ACTIVITY ▸ Write out all the entries word for word, but skip any images.

GIVEN RECORDS ▸
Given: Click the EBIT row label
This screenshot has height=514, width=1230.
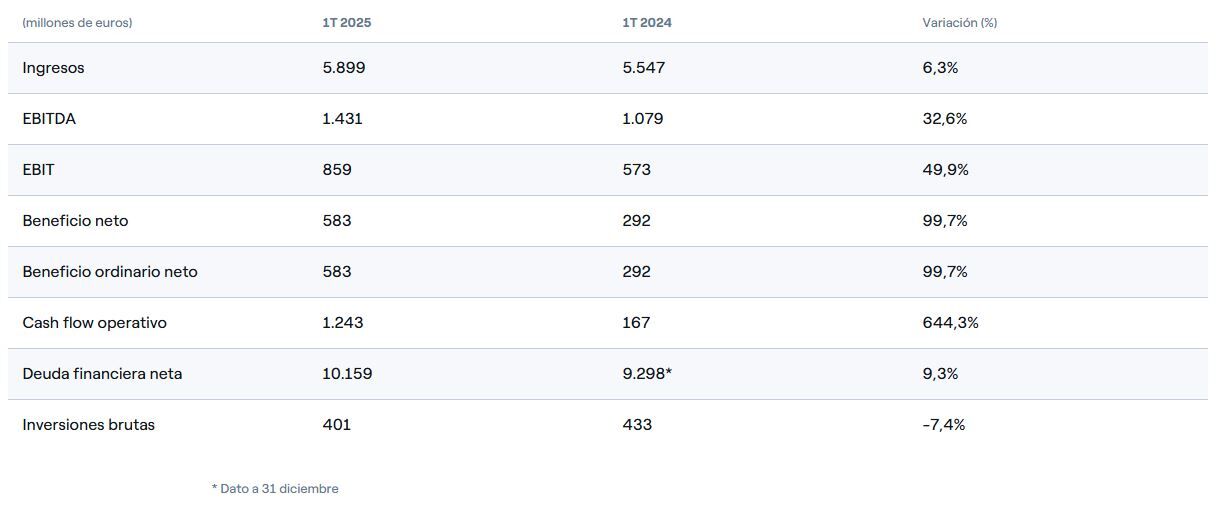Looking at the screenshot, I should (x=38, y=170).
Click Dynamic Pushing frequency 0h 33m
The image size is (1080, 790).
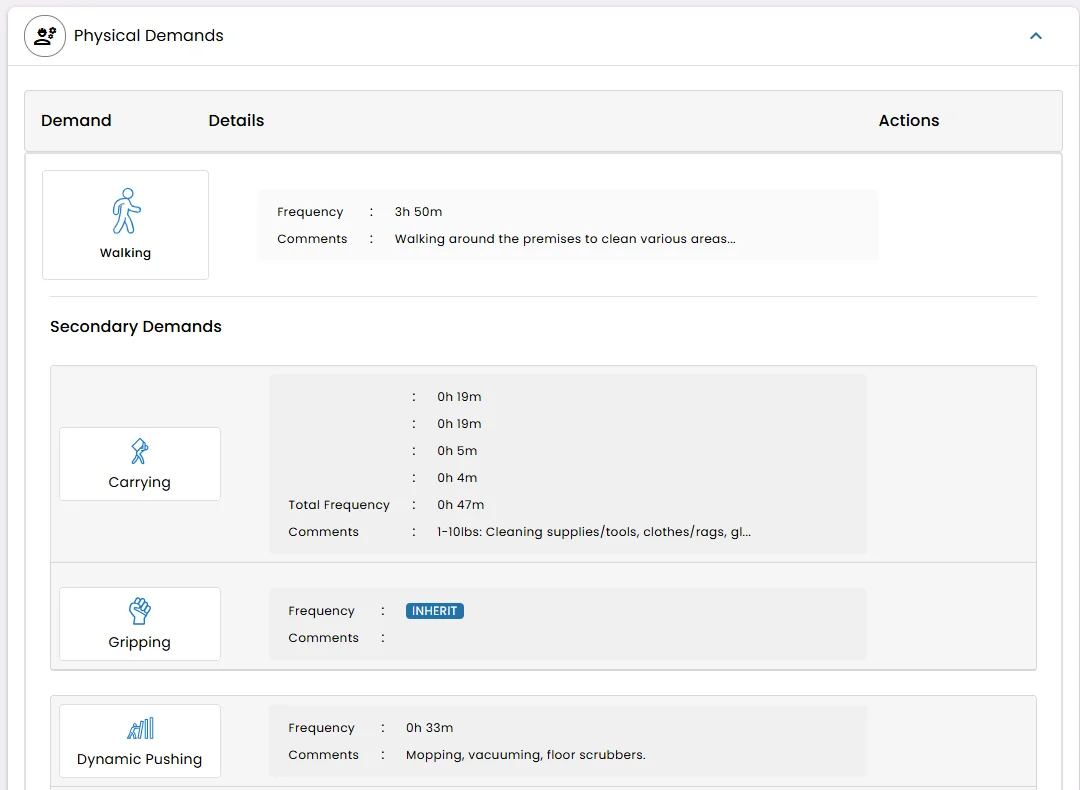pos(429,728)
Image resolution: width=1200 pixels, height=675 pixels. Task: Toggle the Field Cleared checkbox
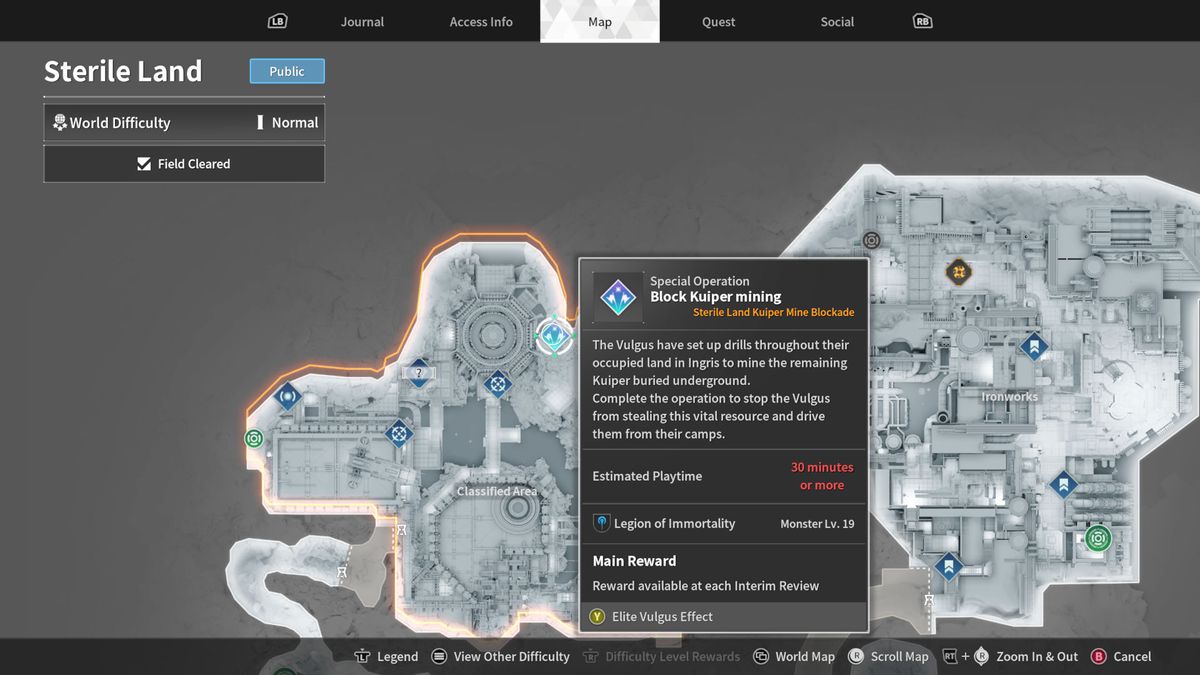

YOUR SOLUTION ▸
Given: Click the EBIT row label
This screenshot has height=514, width=1230.
Looking at the screenshot, I should (x=38, y=170).
Click Dynamic Pushing frequency 0h 33m
The image size is (1080, 790).
pos(429,728)
Image resolution: width=1200 pixels, height=675 pixels. Task: Toggle the Field Cleared checkbox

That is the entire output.